Records drawn from a dataset:
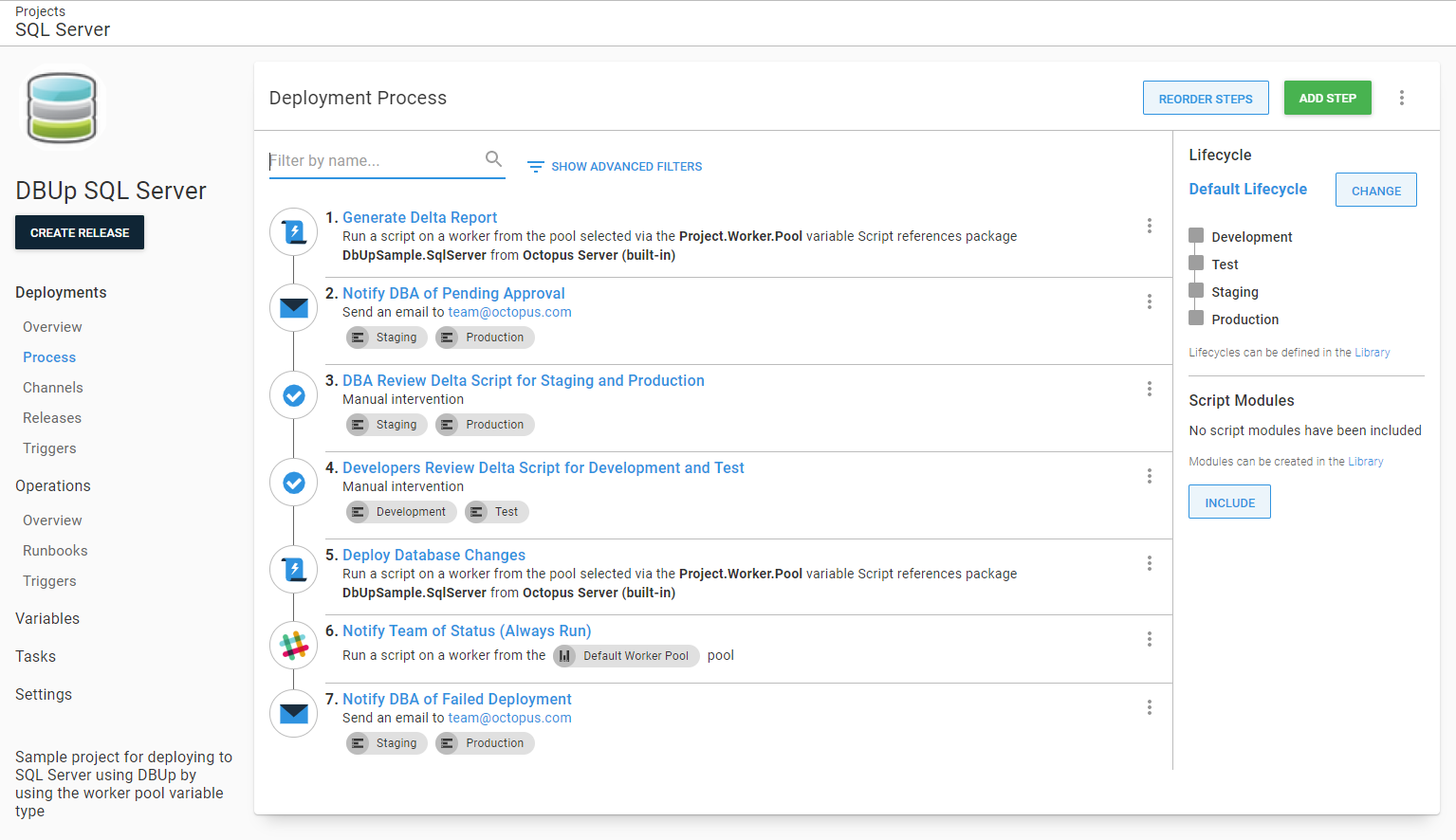Click the script icon for Deploy Database Changes
Viewport: 1456px width, 840px height.
tap(294, 569)
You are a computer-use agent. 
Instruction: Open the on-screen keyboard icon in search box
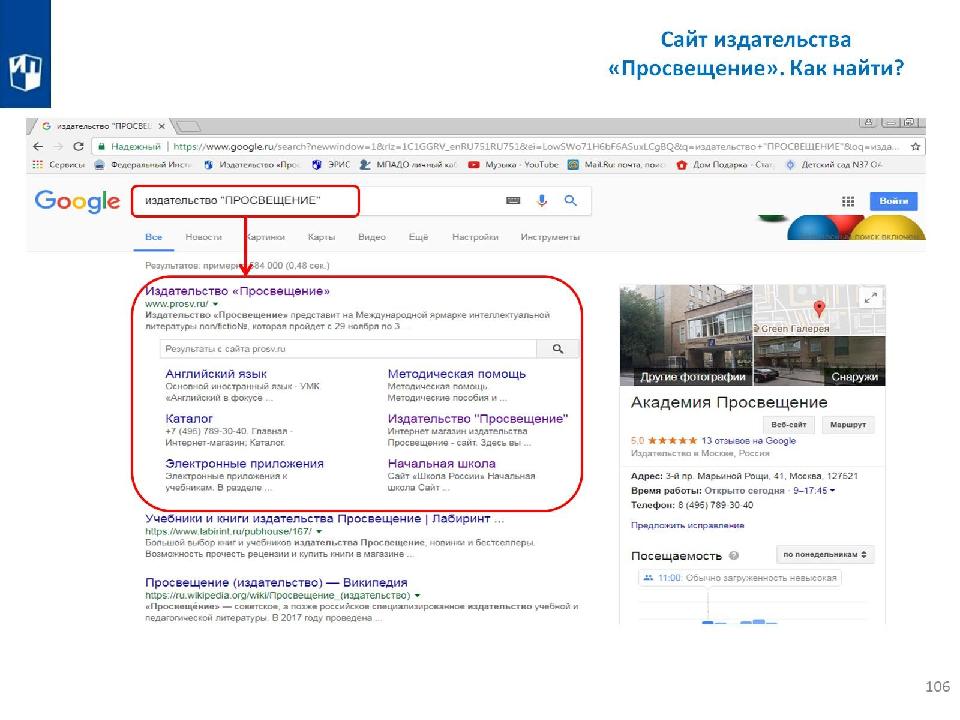(x=513, y=201)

**What the task requires:**
The lines to copy begin at the one containing "You are a computer-use agent." and end at the last line of the records. Set down exactly those lines and no others, both ends included, and omit all pictures.

**Result below:**
You are a computer-use agent. 
Instruction: Open the on-screen keyboard icon in search box
(x=513, y=201)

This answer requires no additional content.